Discovery of Novel Spiroindoline Derivatives as Selective Tankyrase Inhibitors
- J Med Chem. 2019 Apr 11;62(7):3407-3427. doi: 10.1021/acs.jmedchem.8b01888.
- 1. RIKEN Program for Drug Discovery and Medical Technology Platforms , 2-1 Hirosawa , Wako , Saitama 351-0198 , Japan.
- 2. Division of Molecular Biotherapy, Cancer Chemotherapy Center , Japanese Foundation for Cancer Research , 3-8-31 Ariake , Koto-ku, Tokyo 135-8850 , Japan.
- 3. Department of Biotechnology , The University of Tokyo , 1-1-1 Yayoi , Bunkyo-ku, Tokyo 113-8657 , Japan.

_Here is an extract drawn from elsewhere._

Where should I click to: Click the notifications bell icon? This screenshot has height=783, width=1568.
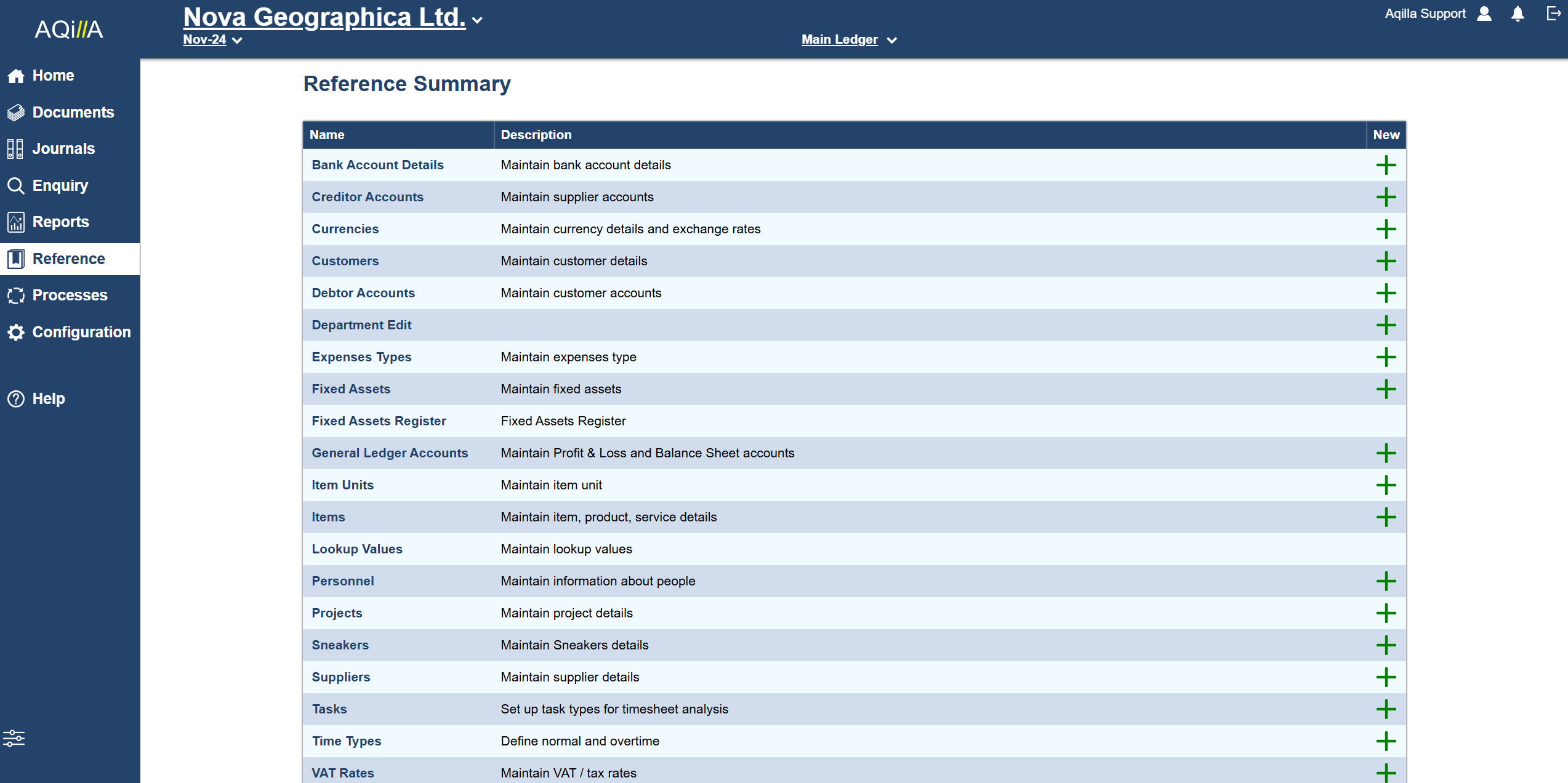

The canonical Wnt pathway plays an important role in Cancer pathogenesis. Inhibition of poly(ADP-ribose) polymerase catalytic activity of the tankyrases (TNKS/TNKS2) has been reported to reduce the Wnt/β-catenin signal by preventing poly ADP-ribosylation-dependent degradation of AXIN, a negative regulator of Wnt/β-catenin signaling. With the goal of investigating the effects of tankyrase and Wnt pathway inhibition on tumor growth, we set out to find small-molecule inhibitors of TNKS/TNKS2 with suitable drug-like properties. Starting from 1a, a high-throughput screening hit, the spiroindoline derivative 40c (RK-287107) was discovered as a potent TNKS/TNKS2 inhibitor with >7000-fold selectivity against the PARP1 enzyme, which inhibits WNT-responsive TCF reporter activity and proliferation of human colorectal Cancer cell line COLO-320DM. RK-287107 also demonstrated dose-dependent tumor growth inhibition in a mouse xenograft model. These observations suggest that RK-287107 is a promising lead compound for the development of novel tankyrase inhibitors as Anticancer agents.